# Crop 545 lab 9 - lec 12 structure & PCA
# code provided by Zhiwu Zhang
# modified and commented by Yuanhong Song

# In this script we will learn how to solve kinship using the GAPIT function

# 1. Zhang's algorithm demonstrated in small matrix try out ----
# To understand how the Identical by Status matrix works, 
# we first try it on a small dataset (only 4 by 3).
(snps=matrix(c(0,1,2,0,0,1,2,1,0,1,2,2),
            3,4,byrow=T))
(snpMean= apply(snps,2,mean))   #get mean for each snp
(snps=t(snps)-snpMean )   #operation on matrix and vector goes in direction of column
(K=crossprod(snps, snps)) # equivelent to t(snps)%*%snps


# 2. Zhang's and VanRaden's algorithm in GAPIT ----
library(compiler) #required for cmpfun
library(gplots) # might require installation
source("http://www.zzlab.net/GAPIT/gapit_functions.txt")
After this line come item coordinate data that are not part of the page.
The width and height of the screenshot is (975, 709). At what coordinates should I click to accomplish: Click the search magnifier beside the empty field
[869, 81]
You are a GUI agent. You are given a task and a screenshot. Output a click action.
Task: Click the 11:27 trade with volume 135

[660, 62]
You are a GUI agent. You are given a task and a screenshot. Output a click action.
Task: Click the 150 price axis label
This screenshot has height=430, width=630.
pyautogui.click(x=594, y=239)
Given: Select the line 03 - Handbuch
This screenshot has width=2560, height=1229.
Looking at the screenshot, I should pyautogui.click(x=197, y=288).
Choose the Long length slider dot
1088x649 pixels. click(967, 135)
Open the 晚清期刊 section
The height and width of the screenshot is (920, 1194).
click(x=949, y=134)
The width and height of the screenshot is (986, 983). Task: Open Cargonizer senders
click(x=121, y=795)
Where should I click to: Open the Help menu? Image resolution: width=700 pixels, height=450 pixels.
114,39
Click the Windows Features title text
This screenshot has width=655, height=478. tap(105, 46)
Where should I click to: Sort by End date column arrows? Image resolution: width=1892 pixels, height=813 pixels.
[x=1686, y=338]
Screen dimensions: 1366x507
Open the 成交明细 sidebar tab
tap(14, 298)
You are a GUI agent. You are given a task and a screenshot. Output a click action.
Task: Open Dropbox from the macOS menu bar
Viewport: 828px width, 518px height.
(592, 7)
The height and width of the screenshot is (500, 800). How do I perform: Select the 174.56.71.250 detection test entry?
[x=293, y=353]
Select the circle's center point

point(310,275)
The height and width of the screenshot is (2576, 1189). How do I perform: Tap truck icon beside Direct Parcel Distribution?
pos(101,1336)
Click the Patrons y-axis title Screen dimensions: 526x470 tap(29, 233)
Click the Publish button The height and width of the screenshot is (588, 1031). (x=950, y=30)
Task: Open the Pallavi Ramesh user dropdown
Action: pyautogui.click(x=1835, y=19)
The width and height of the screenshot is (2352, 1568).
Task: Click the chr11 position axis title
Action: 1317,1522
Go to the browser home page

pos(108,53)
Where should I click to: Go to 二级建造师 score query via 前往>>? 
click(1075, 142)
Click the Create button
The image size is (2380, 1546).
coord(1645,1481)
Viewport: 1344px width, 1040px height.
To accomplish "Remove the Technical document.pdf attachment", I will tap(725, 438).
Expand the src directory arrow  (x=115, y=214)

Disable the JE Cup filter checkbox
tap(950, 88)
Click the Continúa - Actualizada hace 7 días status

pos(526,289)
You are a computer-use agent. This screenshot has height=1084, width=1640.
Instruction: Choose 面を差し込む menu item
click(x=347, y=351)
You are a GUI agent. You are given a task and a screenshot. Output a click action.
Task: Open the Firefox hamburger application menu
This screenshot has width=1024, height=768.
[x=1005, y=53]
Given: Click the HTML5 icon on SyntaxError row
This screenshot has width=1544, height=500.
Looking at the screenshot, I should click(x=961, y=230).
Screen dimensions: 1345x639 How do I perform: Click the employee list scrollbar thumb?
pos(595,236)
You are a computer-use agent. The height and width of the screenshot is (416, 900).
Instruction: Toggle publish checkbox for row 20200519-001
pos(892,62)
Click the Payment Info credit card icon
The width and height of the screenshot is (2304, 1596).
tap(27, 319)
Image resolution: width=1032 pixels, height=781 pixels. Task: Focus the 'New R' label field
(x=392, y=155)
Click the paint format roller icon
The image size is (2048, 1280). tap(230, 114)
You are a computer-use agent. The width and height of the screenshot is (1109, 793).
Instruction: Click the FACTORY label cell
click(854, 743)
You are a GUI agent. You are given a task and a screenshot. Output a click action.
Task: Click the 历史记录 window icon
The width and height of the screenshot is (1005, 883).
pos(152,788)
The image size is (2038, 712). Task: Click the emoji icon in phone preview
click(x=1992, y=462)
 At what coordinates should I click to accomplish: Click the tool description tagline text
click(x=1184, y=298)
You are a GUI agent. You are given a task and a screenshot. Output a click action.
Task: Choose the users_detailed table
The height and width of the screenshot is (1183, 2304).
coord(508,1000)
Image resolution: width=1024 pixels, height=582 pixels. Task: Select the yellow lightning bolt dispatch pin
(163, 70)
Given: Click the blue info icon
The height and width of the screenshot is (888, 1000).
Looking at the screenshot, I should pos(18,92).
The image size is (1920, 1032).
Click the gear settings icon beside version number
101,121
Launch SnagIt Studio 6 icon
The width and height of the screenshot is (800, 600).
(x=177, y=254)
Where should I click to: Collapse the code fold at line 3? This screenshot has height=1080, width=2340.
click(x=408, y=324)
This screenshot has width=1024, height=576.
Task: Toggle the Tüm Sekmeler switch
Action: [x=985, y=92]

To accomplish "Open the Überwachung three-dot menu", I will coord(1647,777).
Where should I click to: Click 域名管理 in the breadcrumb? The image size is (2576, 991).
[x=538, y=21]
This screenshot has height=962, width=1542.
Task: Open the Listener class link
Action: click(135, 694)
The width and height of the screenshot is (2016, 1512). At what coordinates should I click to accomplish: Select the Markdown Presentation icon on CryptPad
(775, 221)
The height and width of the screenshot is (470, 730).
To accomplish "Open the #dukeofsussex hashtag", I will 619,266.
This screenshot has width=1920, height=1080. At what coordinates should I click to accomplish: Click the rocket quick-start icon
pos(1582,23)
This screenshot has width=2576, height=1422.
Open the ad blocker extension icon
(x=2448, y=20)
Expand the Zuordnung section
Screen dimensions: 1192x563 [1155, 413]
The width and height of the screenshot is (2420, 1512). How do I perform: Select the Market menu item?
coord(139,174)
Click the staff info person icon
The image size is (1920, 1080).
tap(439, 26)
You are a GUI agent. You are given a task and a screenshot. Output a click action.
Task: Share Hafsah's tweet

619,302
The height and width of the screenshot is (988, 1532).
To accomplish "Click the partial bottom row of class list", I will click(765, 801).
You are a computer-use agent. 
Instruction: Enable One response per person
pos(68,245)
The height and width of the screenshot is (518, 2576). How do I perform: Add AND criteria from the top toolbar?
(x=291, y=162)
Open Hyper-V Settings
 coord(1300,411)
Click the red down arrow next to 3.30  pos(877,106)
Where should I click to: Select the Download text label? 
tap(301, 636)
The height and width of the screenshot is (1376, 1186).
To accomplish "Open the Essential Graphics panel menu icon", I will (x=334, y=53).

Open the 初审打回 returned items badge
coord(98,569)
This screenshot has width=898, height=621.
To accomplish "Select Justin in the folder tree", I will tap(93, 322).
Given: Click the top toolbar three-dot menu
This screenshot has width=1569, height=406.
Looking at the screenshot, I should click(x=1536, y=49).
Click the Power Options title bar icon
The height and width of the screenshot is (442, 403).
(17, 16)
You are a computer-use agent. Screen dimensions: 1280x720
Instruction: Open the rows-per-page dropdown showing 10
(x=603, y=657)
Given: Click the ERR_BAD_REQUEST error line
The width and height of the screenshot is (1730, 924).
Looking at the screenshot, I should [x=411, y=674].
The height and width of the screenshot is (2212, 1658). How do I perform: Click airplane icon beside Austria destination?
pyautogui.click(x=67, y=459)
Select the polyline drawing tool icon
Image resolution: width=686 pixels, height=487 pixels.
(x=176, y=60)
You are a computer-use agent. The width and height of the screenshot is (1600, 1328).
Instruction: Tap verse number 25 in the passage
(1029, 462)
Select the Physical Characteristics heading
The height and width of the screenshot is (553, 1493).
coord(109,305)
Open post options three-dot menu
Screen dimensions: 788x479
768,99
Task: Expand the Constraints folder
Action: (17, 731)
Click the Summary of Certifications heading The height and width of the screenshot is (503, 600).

myGD=read.table(file="http://zzlab.net/GAPIT/data/mdp_numeric.txt",head=T)
taxa=myGD[,1] # label for the individuals, it will be a column of strings
favorite=c("33-16", "38-11", "B73", "B73HTRHM", "CM37", "CML333", "MO17", "YU796NS") # our favourite individuals

# The following 2 lines is an example for how %in% works:
# %in% is used for find matching values, similar to the which() function.
# B73=taxa%in%c("B73") # T/F for "is this row "B73"? "
# taxa=taxa[!B73]

# Use the method to extract our favourtie. 
index=taxa%in%favorite # T/F for "is this our favourite individual? ", used later for extracting 'favourite' rows.
snps=myGD[,-1]
# snps[1:5, 1:5]
#snps=snps[!B73,]

#K=GAPIT.kinship.loiselle(t(myGD[,-1]), method="additive", use="all")
#K[index,index]

# Use the GAPIT function to solve the kinship matrix by VanRaden's algorithm
K1=GAPIT.kinship.VanRaden(snps)
K1[index,index]

# Use the GAPIT function to solve the kinship matrix by Zhang's algorithm
K2=GAPIT.kinship.ZHANG(snps)
K2[index,index]

# Heatmap for visualize the kinship by Zhang's method
heatmap.2(K1,  cexRow =.2, cexCol = 0.2, col=rev(heat.colors(256)), scale="none", symkey=FALSE, trace="none")
#quartz()

# For VanRaden's method
heatmap.2(K2,  cexRow =.2, cexCol = 0.2, col=rev(heat.colors(256)), scale="none", symkey=FALSE, trace="none")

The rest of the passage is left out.